Según yo, aprendí a no contarle mi día a día a nadie, a dividir el narrar de mis días entre las personas,  a Caro una parte afectiva, mis preocupaciones sobre la vida, a mis amigas estudiantes de doctorado las cosas del doctorado, similar las cosas del trabajo. Volví a aquella frase de mis 20-30 de que no le contaba a una sola persona todo sobre mí, para que en caso de hacer mi biografía tuvieran que entrevistar a varios/as, sobre todo, para no ser vulnerable.

Según yo, aprendí de lo importante de la vida, a tener una vida tranquila, a ser aún más paciente, a preocuparme cada vez menos por el futuro, a planear menos...al fin y al cabo, quería terminar el doctorado en diciembre de 2019, no lo pude hacer en mayo, ni antes de mi cumple, ni el día de mi cumple,  lo terminé en septiembre de 2020. Al fin y al cabo no pude ir a México, ni irme al mes, no pude ver a mis amigues de Colombia, ni volver a campo.
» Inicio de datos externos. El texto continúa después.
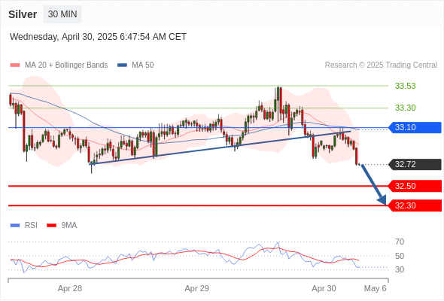Viewport: 444px width, 301px height.
Task: Click the 32.30 red target tag
Action: (415, 205)
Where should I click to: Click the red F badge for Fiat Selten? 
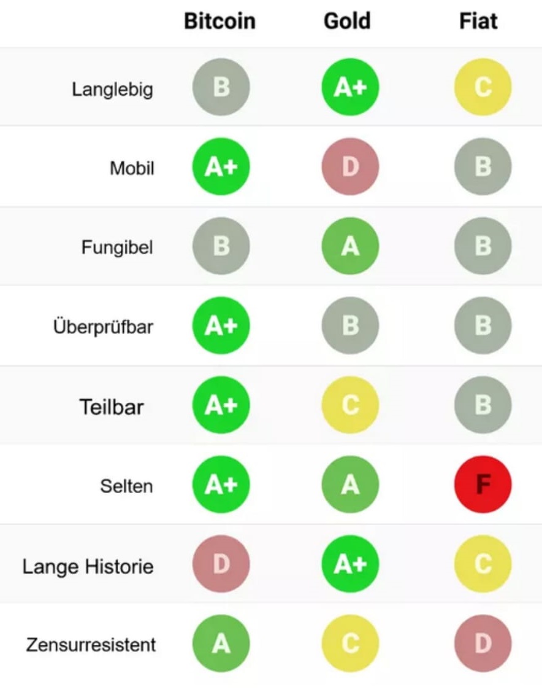point(483,485)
Viví muchas cosas, tantas que opté por olvidarlas.

sábado, 8 de agosto de 2020

Mera amar-gura

Siempre he reconocido mi amargura, desde hace años pienso que soy mera amargura y hace poco tiempo caí en la cuenta de que amar-gura.
Ahora veo las películas y leo las novelas sin esperar que terminen bien, espero que al igual que la vida, todo termine mal, como es, como debe ser.
Terminé de leer una novela que me compré, muy buena, pero es que ando sin ganas de leer nada, nada académico y me excuso en que es porque luego del doctorado no quiero más
He visto series y películas de Netflix pero me maman, me suscribí a un canal de cine arte y no soporto más de 10 minutos una película.
Me mama la academia, la política, la CBS, mis compañeras de la CBS...me mama la idea de buscar otro trabajo...o el tener que pensar dónde quiero vivir, pensar si en Colombia, en Chile, en México y me produce una profunda mamera hablar con amigas, hablar con la mujer con que salí en enero y nos seguimos hablando.
Llevo tres semanas pensando en que podría iniciar a hacer la presentación de mi examen doctoral y no me dan ganas.
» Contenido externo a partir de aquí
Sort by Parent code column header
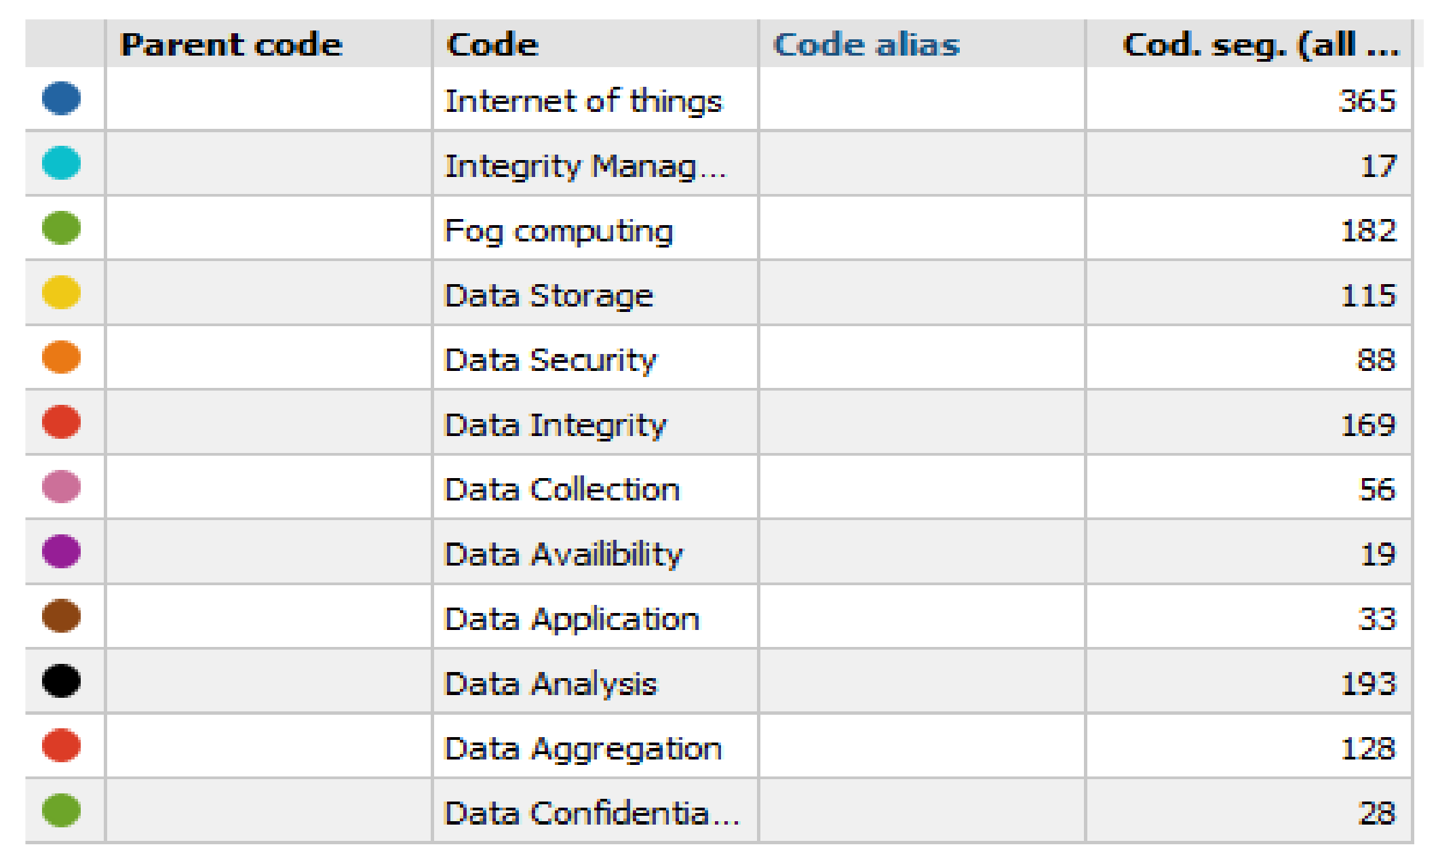 (231, 45)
lunes, 20 de julio de 2020

martes, 10 de marzo de 2020

Exfabricante de sueños

Durante mucho tiempo y hasta hace pocos años, tenía la habilidad de poder definir lo que soñaba. En medio de un sueño, como por arte de magia, cambiaba rostros, personajes, historias, incluso si se trataba de una pesadilla.
Podía programar mis sueños, si no sabía qué hacer en un taller o en una clase del día siguiente, antes de dormir me decía que me lo soñaría, y así lo hacía ¡Ay los talleres y clases que me soñé! ¡Ay de esos sueños que creé!
No sé si fue el insomnio cada vez más fuerte, lo aburrido de las ciencias a las que me dedico, que perdí la conexión o simplemente, que me he hecho viejo, pero, ya no tengo esa habilidad. Ahora, aunque intento programar mis sueños para hacer las tareas de la sicóloga, como cualquier mortal, no puedo controlar lo que sueño. Ahora, como cualquier mortal trato de encontrarle significado a esos sueños inesperados que se sienten tan reales. 

lunes, 9 de marzo de 2020

memoria

Desde muy chico me dicen que tengo buena memoria, y sí, años después de ocurrido, puedo recordar conversaciones, la ropa que llevaban puesta el día de la conversación, las caras y muecas, puedo recordar los sonidos y las sensaciones. Ni hablar de lo absurdo de mi lío con las fechas, soy el sin fin de efemérides. Con los apps y sus recordatorios, pongo el contexto, los detalles y qué hice ese día, cada objeto de una foto es un mar de recuerdos.

A veces eso me aburre, sea por la nostalgia, por la tristeza, porque descubro una línea de mentiras, o porque simplemente, quiero dejar de pensar.

Que mi memoria es selectiva y se concentra en lo que me interesa, lo sé hace rato. No obstante, hace poco caí en la cuenta de que con el tiempo mi memoria cierra capítulos, como si momentos, lugares, personas, se redujeran a la portada de un libro que leí, pero no escribí.